Can your diet change your mood?
And does your gut health have anything to do with it?
Despite all the research that’s come out, I think we’re just scratching the surface of the myriad ways the health of our gut impacts our mood.
Here is a fascinating new study that helps us better understand another aspect of what we are starting to call the microbiota-gut-brain axis.
Researchers analyzed the diets and moods of people in 3 study groups (including people with mild depression). Here’s what they found:
🩸 Higher circulating levels of proline (an amino acid from food) in the blood plasma were linked with more severe depression.

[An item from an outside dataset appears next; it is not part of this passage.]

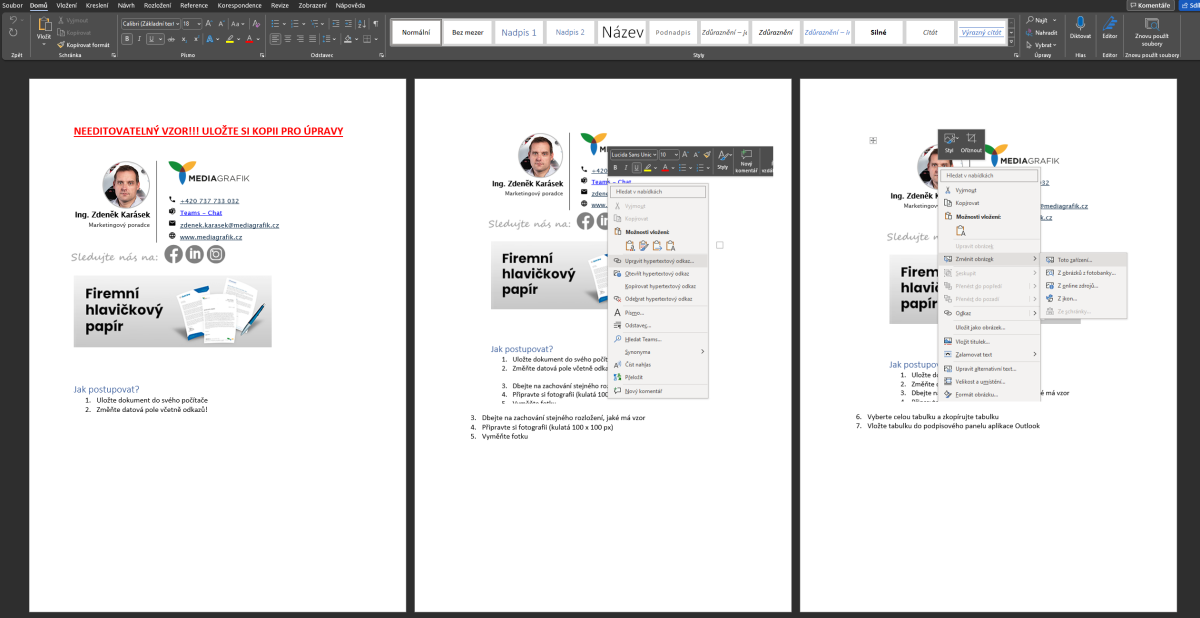
Task: Open the Revize ribbon tab
Action: (279, 5)
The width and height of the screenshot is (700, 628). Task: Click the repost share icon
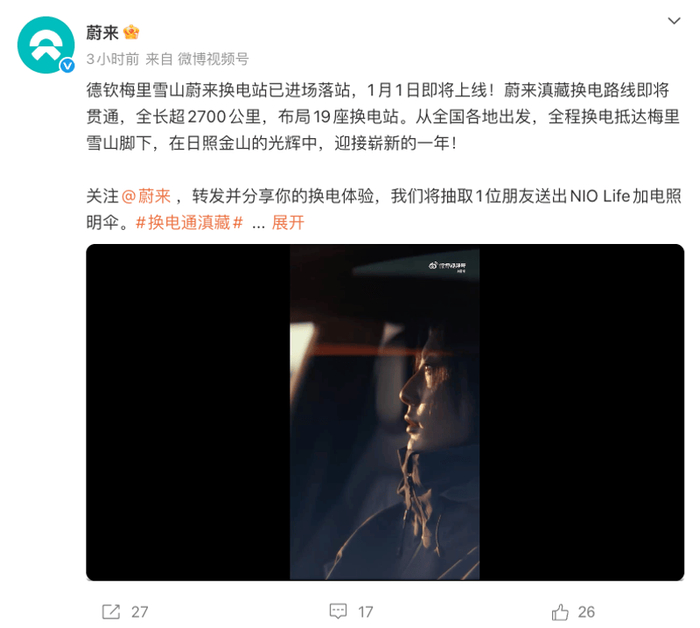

🧬 Circulating levels of proline depended on the gut microbiota. Some people with high dietary consumption of proline did not have high proline in their blood circulation.

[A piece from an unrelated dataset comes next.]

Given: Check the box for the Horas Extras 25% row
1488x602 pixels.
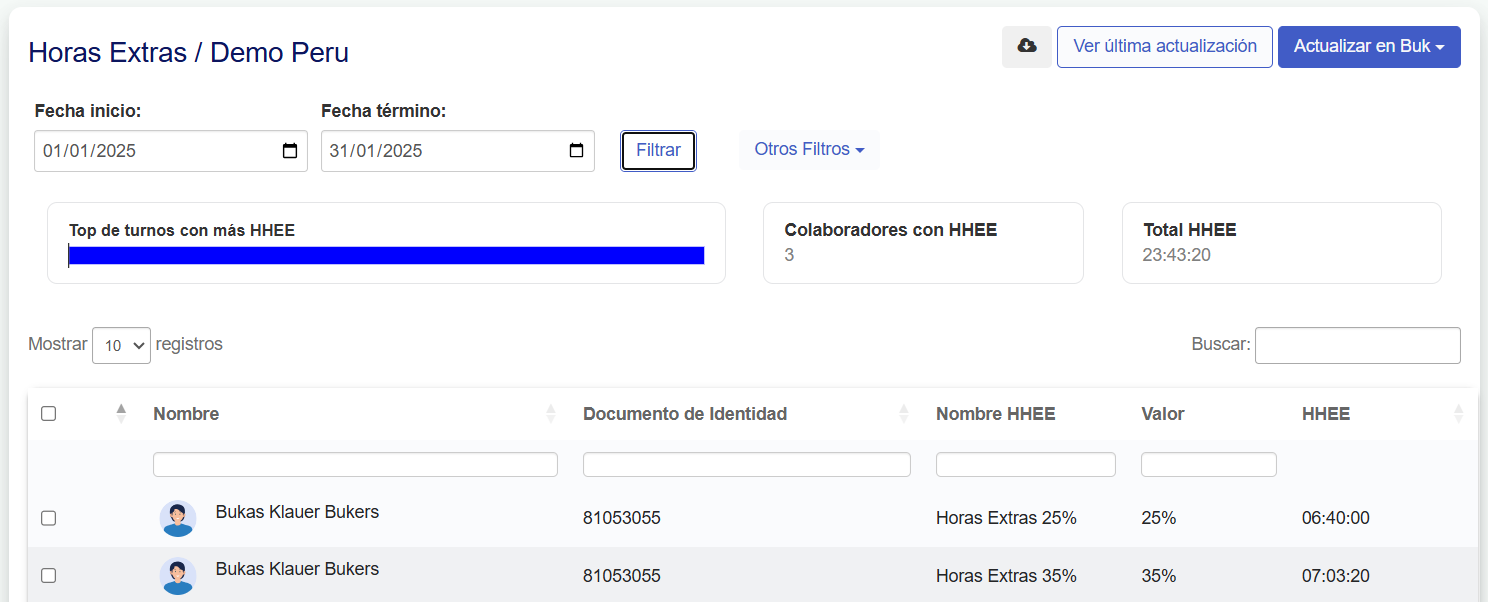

💛 People with high levels of proline in their diets but not in their blood circulation had more Bifidobacterium and microbes producing short-chain fatty acids in their gut microbiome (these are the healthy and helpful gut bugs!).
Whenever we see an “association” like this, we need to ask what came first? Does depression disrupt the microbiome, or does a disrupted microbiome cause depression?

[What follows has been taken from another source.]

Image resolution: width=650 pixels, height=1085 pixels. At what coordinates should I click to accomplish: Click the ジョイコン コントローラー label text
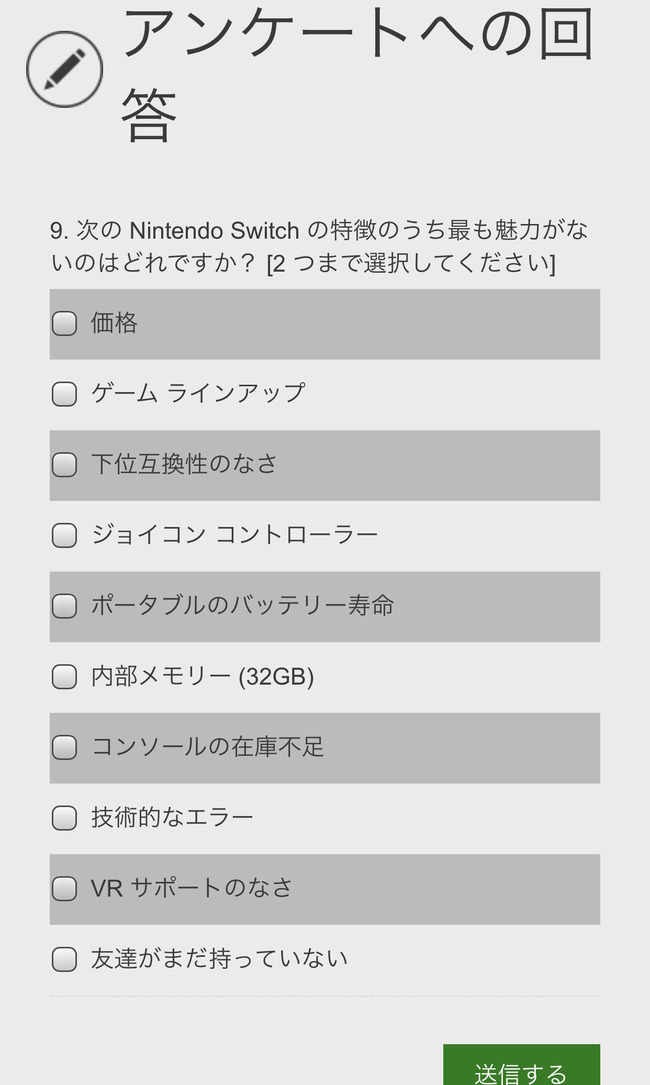tap(235, 534)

The researchers in this study were extremely thorough. They went on to do fecal microbiota transplantation (FMT) from the humans to mice to explore whether the microbiome could be causal in depression, and…
….the answer they got was YES!
There are so many details I could unpack from this study, but for now, I’ll leave it at this.
🥗 The foods you eat can influence your mood, but what might be even more important is the health of your gut microbiome.
So now the question becomes—what are you doing to nourish your gut?